**** Document text

A number of alternatives suggest themselves, from additional procedural requirements to additional substantive findings and determinations, all to be judicially reviewable, if the purpose of the taking is economic development. For example, one important limitation might be to require any taking for economic development to be part of a coordinated development plan. Such a requirement would effectively ensure against the use of eminent domain for economic development on an ad hoc basis to benefit a particular private entity. One or more of these alternatives would provide significant additional protection against potential misuse, such as was alleged in the Kelo case.

A different form of protection might be to provide alternatives to the normal compensation standard of fair market value, available only in certain cases. The Constitution may not compel compensation that takes account of non-market considerations, but those concerned about the possibly perceived unfairness of moving people out of their homes for economic development could create statutory provisions allowing for enhanced compensation in these cases. Such provisions could address both the non-market values of a person's home and the gap between fair market value and replacement value by ensuring payments sufficient to find equivalent or adequate housing or that seek to compensate for the loss of one's home.

The Constitution erects safeguards against government taking private property for improper purposes and provides compensation for government regulation of private property that goes "too far." In some situations, the safeguards and compensation requirements of the Constitution may appear inadequate, so that additional safeguards or compensation requirements might be justified as a political matter. However, care should be taken in formulating any such additional safeguards or compensation requirements, because many possible responses can be highly counterproductive, frustrating the ability of governments to act or regulate in the public interest.

********
**** Given information

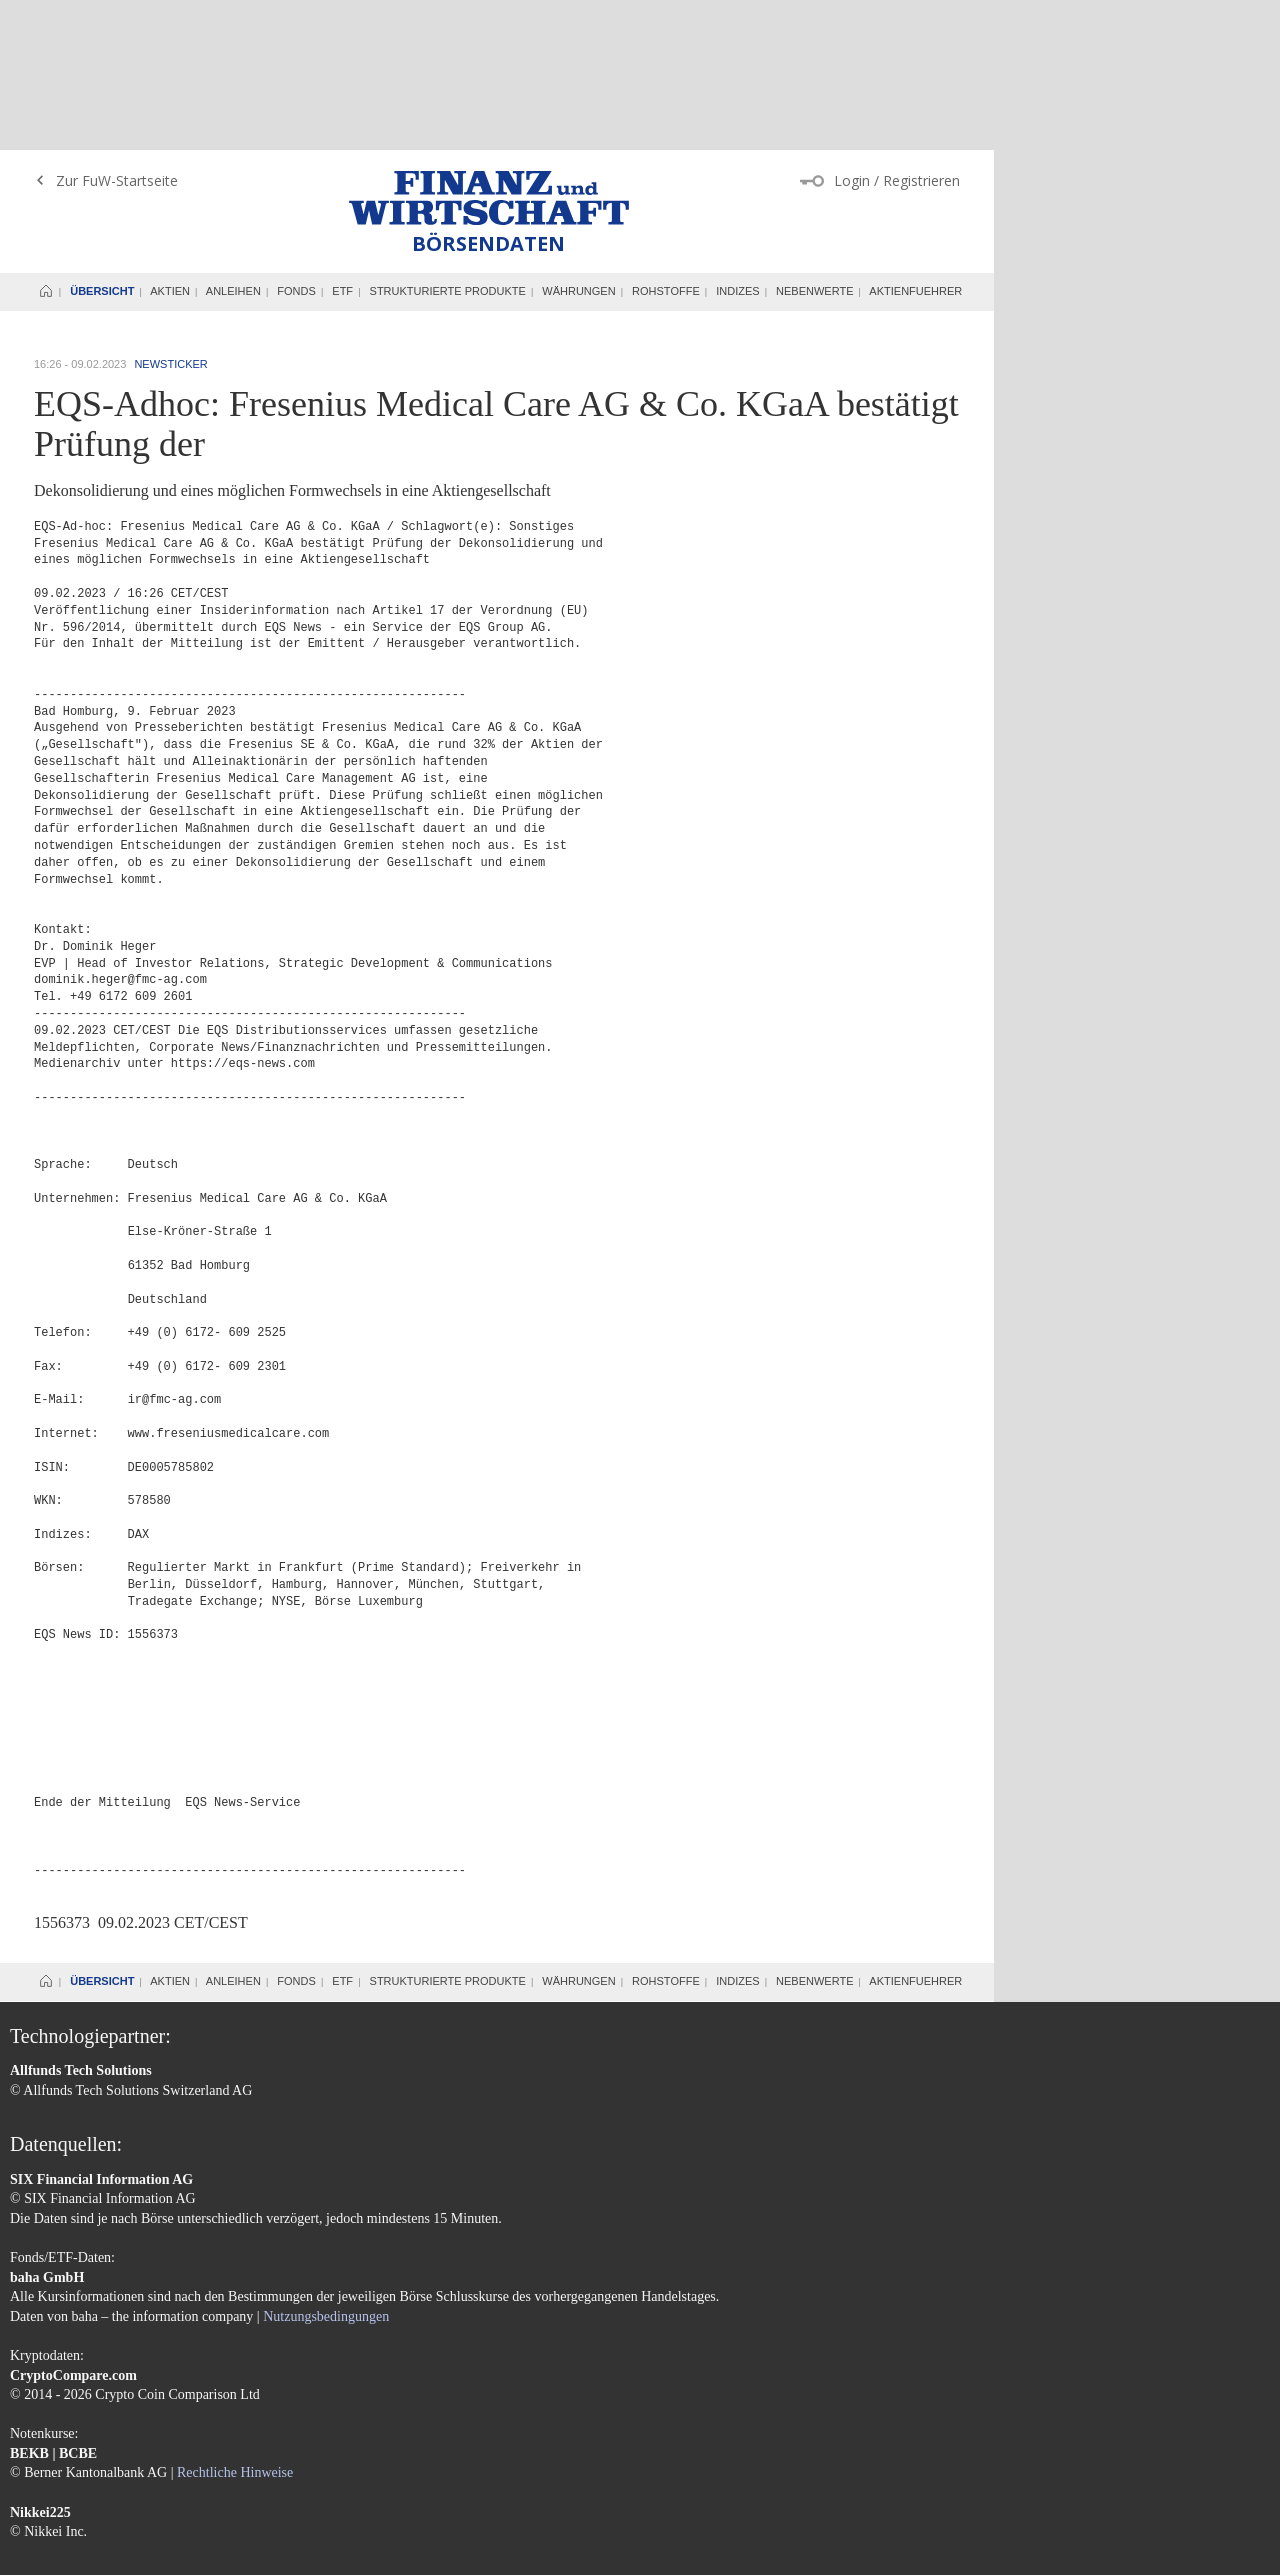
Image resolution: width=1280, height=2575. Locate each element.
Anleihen (233, 141)
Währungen (578, 141)
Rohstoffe (666, 141)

********

Translate this sentence from the eminent domain text into Spanish: "For example, one important limitation might be to require any taking for economic development to be part of a coordinated development plan."

Por ejemplo, una limitación importante podría ser exigir que toda expropiación con fines de desarrollo económico forme parte de un plan de desarrollo coordinado.